--- Start of Text to read ---

# Udder Delight on St. Thomas



## Numismatist (Sep 24, 2010)

Anyone know if this is still in business?  I heard a rumor that the milk plant next door was closing and thought it might affect them.

We LOVE getting the best milkshakes in the world there! 

Anyone been recently?


----------



## Gerie (Sep 25, 2010)

We were there about a month ago.  Shakes as wonderful as ever.  One of my friends who lives on island heard that the ladies who work there actually bought the stand from St. Thomas Dairy and will continue making those delicious frosty concoctions.  My favorite is a Jack and Jill with a banana in it.  Mmmmm.


----------



## Ted15 (Oct 8, 2010)

Numismatist said:


> Anyone know if this is still in business?  I heard a rumor that the milk plant next door was closing and thought it might affect them.

--- End of Text to read ---

▸ **Short exercise 1**
Count the lines of the listing that contain the string "resolution", and give only that number.
The listing below has no connection to the Udder Delight thread above.

--- Start of Data entries ---

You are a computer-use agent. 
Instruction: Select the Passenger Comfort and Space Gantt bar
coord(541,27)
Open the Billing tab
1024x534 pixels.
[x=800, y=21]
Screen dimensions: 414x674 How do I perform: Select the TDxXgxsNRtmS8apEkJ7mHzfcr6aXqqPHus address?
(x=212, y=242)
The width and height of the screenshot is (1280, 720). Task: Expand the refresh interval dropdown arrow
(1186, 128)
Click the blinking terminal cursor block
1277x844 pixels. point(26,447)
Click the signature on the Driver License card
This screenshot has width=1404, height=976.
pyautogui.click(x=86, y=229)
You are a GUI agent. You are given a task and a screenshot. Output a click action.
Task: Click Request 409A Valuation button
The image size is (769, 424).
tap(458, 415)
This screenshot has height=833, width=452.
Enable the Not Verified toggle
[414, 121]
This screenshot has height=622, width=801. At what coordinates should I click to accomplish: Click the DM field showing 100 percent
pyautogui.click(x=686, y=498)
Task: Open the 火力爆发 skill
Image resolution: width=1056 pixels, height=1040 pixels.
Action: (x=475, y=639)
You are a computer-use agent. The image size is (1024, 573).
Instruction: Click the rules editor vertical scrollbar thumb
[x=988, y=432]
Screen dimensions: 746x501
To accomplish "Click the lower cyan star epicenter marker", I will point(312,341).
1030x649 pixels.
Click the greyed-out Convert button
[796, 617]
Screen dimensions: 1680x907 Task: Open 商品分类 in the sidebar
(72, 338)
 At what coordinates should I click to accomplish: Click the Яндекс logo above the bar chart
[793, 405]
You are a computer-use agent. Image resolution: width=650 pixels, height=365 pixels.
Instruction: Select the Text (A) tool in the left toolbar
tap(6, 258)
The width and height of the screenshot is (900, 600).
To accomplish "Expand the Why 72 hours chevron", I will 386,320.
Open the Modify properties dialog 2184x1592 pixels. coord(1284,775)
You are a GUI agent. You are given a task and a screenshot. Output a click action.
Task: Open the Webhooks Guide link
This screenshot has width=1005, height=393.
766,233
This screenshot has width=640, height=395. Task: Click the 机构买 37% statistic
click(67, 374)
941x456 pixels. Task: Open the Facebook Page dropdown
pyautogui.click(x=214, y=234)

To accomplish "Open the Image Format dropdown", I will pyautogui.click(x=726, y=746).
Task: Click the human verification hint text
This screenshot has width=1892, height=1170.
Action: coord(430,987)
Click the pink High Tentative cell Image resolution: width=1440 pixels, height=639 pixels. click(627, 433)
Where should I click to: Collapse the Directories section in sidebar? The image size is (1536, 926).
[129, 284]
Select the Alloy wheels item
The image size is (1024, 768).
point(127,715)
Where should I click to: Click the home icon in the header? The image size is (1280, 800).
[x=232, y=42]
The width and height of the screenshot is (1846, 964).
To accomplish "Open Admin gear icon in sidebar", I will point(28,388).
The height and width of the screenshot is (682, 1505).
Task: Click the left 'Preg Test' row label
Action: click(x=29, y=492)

--- End of Data entries ---

▸ **Short exercise 2**
Write what follows in the Udder Delight thread, picking up after its last line.

▸ **Task output 1**
3

▸ **Task output 2**
> 
> We LOVE getting the best milkshakes in the world there!
> 
> Anyone been recently?



Stopped twice the week of 18-25 Sept.  Great shakes, one of the highlights of the island.


----------



## riverdees05 (Oct 8, 2010)

What is the address for Udder Delight?


----------



## Ted15 (Oct 8, 2010)

riverdees05 said:


> What is the address for Udder Delight?



On the road out of Megans Bay, dairy is on your left at a big curve, you can't miss it.  Has a parking lot.  Have found that most roads on St. Thomas are not named, you can always ask a local for directions.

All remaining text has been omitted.